For routine, monochromator-based spectral power responsivity scale calibrations in the infrared, a group of newly developed pyroelectric radiometers have been developed with hybrid detector-amplifier packages. Hybrid packages were selected with noise-equivalent powers that are one order of magnitude lower than that of traditional pyroelectric detectors and current-amplifiers. The relative standard uncertainty of these detectors is 1% (k=2).
Visible and near-IR working standards - The NIST-developed first generation Si, Ge, and InGaAs radiometers and photometers, which measure power, irradiance, and radiance, made the transition possible from traditional lamp-based scales to lower uncertainty detector-based scales. A new generation modular radiometer-photometer system has been designed to satisfy the increased measurement and uncertainty requirements. These radiometers can measure DC or AC optical radiation within a dynamic signal range of 14 decades.
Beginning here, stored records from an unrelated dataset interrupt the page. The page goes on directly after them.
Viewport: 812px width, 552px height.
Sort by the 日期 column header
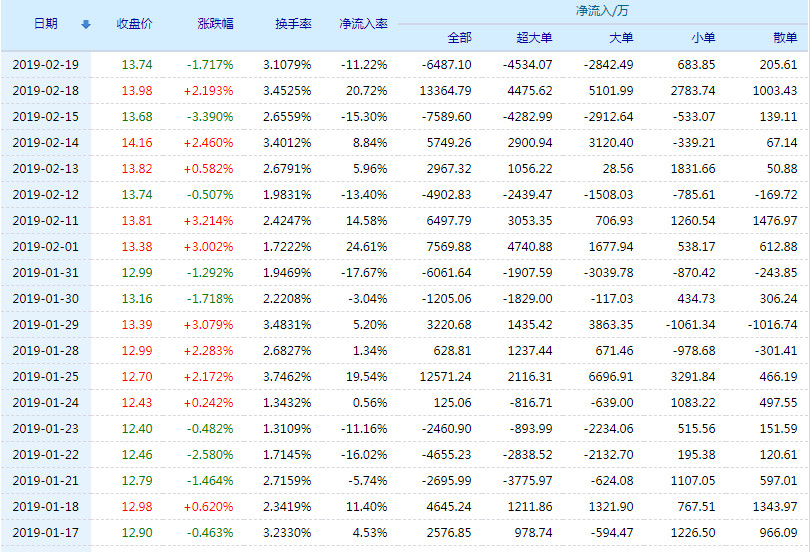click(x=45, y=24)
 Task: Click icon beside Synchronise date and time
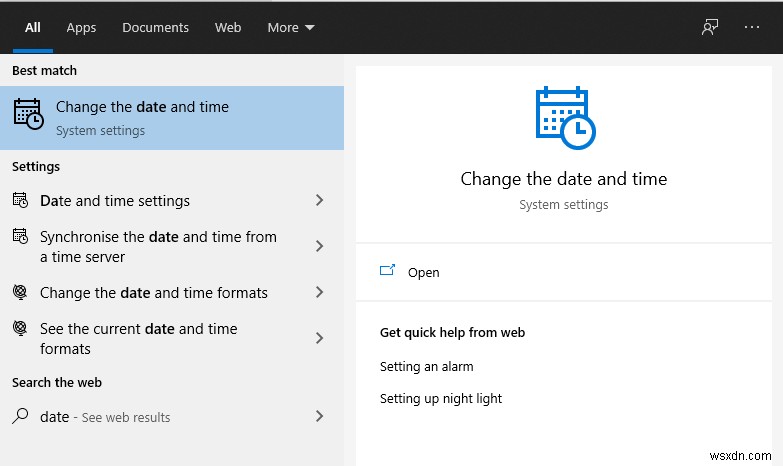pyautogui.click(x=20, y=237)

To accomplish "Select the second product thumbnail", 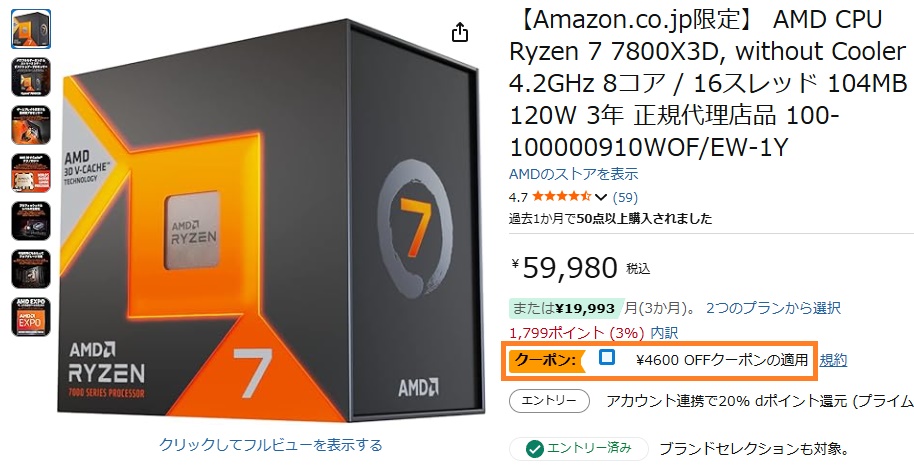I will pyautogui.click(x=31, y=77).
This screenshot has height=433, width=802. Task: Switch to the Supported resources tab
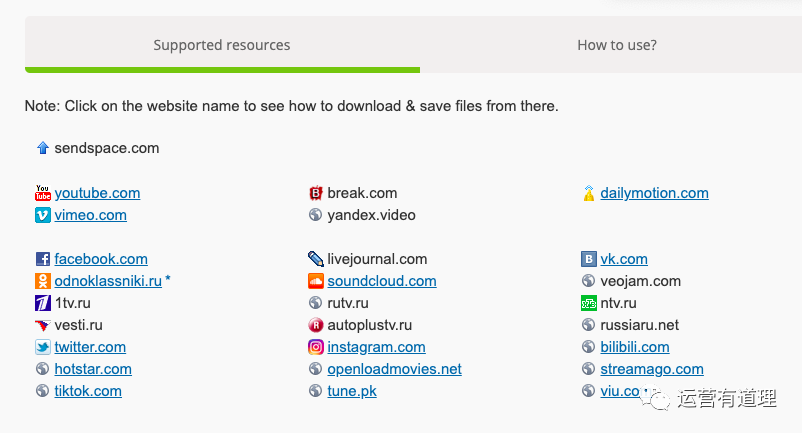point(222,45)
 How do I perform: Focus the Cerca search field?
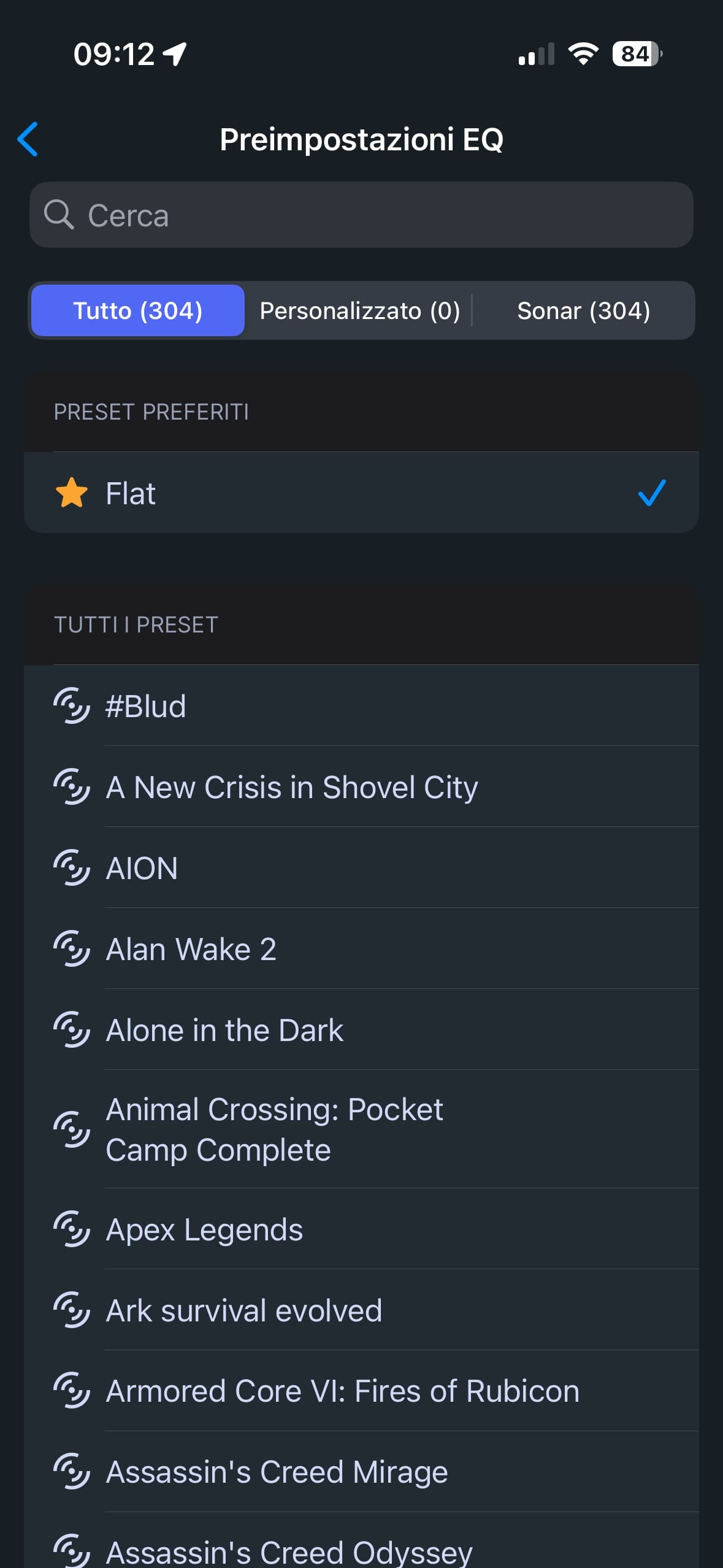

Short-wave IR detectors for radiation thermometers and target simulators - The extended-InGaAs and HgCdTe (MCT) radiometers can measure thermal radiation from ambient-temperature objects using regular glass optics. The achieved detectivity, D*= 4 x 1013 cm Hz1/2/W, is near to background limited noise performance at 295 K. The Noise Equivalent Power (NEP) of the extended-InGaAs radiometers at 9 Hz chopping frequency was decreased to 5.4 fW. Thermal imagers built with these short-wave IR devices can have better imaging performance and lower NETD than existing, cryogenically-cooled thermal imagers. Infrared collimators were calibrated using an extended-InGaAs radiometer with 100 times higher irradiance sensitivity than InSb irradiance meters.
Mid- and long-wave IR working standards - Infrared radiometer standards have also been developed for the 2 μm to 5 μm and the 8 μm to 14 μm wavelength ranges.